Biofunctionalisation of porous silicon (PS) surfaces by using homobifunctional cross-linkers

Abstract

Porous silicon surfaces can be bio-functionalised by a simple three-step method. First the hydrogen-terminated porous silicon was oxidised and amino-silanised in a one-pot reaction by 3-aminopropyl(triethoxyl)silane with the aid of an organic base, diisopropylethylamine. Secondly, the primary amine reacted with either of two homobifunctional cross-linkers, bis(N-succinimidyl)carbonate and (N,N′-bis(p-maleimidophenyl)methylene. By modulating the reaction conditions, a high surface coverage of linking groups, succinimidyl ester or maleimide, can be obtained separately.
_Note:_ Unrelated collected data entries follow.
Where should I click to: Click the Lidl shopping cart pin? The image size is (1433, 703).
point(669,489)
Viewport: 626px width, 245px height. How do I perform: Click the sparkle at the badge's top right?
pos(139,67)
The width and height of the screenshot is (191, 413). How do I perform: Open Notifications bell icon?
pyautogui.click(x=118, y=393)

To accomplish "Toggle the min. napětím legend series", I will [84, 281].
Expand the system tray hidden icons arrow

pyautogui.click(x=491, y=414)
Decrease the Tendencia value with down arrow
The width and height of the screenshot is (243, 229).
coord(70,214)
Since homobifunctional cross-linkers can form bridged structures with both ends fixed to the surface, the reaction conditions were optimised for one end attached to the surface and the other end pendent. Succinimidyl ester is an amino-reactive group, therefore mouse monoclonal antibody bearing amino groups was grafted. An enzyme linked immunosorbent assay was used to evaluate the surface density of antibody at 0.008 ng cm⁻². The other linker, (N,N′-bis(p-maleimidophenyl)methylene, was refluxed in acetonitrile with surface amines to result in maleimde-terminated surfaces. Then a reduced urokinase bearing accessible thiol groups was grafted and its enzymatic activity was assayed at 0.004 nmol cm⁻² for urokinase. Transmission infrared, X-ray photoelectron, interferometric reflectance, UV-Vis, photoluminescence spectroscopies and a chromogenic assay were used to characterise the surfaces.